Udine, al Gerli una giornata di rugby femminile nel nome di Tina Modotti
Sabato 23 maggio dalle 15 il Rugby Udine organizza la seconda edizione del trofeo under 14 dedicato alla fotografa e attivista nata in città.
Il Rugby Stadium Otello Gerli si prepara ad accogliere un pomeriggio dedicato alle più giovani e a un nome che a Udine ha un significato speciale. Sabato 23 maggio 2026, a partire dalle 15, il Rugby Udine propone la seconda edizione del Trofeo Tina Modotti, torneo riservato all’under 14 femminile.
La scelta di legare la manifestazione alla figura della fotografa e attivista udinese non è soltanto celebrativa. La società ha voluto costruire un appuntamento sportivo che metta al centro ragazze, partecipazione e identità cittadina, unendo il campo di via del Maglio a una delle personalità più note nate a Udine.
Un torneo che parla alla città
L’iniziativa si svolgerà negli impianti del Rugby Udine e punta a dare continuità a un evento che, già dal nome, prova a tenere insieme sport e memoria locale. Il trofeo 2026 sarà interamente dedicato al rugby femminile giovanile, in una fascia d’età importante per avvicinare nuove atlete a questa disciplina.
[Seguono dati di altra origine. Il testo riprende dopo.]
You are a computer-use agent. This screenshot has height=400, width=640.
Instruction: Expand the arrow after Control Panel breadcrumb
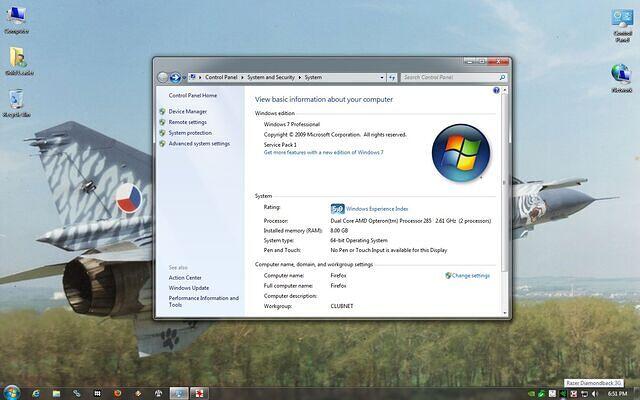243,77
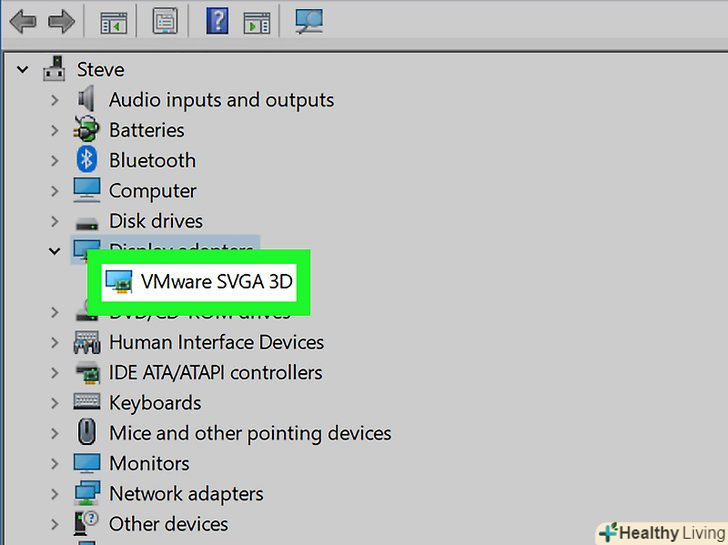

Per il club udinese, l’appuntamento rappresenta anche un messaggio pubblico: mostrare che il rugby può essere uno spazio aperto, formativo e pienamente adatto anche alle ragazze che decidono di misurarsi con uno sport spesso raccontato attraverso stereotipi.
Perché il nome di Tina Modotti
Nata a Udine nel 1896, Tina Modotti resta una figura di rilievo internazionale per il suo percorso umano e artistico. La sua vita attraversò Italia, Stati Uniti e Messico, intrecciandosi con il mondo culturale e politico del Novecento e con personalità come Diego Rivera e Frida Kahlo.
Nel ricordo proposto dagli organizzatori, Modotti è il simbolo di una libertà conquistata con talento, carattere e indipendenza. La sua esperienza viene richiamata come esempio di forza personale e di capacità di affermarsi in contesti complessi, valori che il Rugby Udine ha scelto di associare al torneo femminile.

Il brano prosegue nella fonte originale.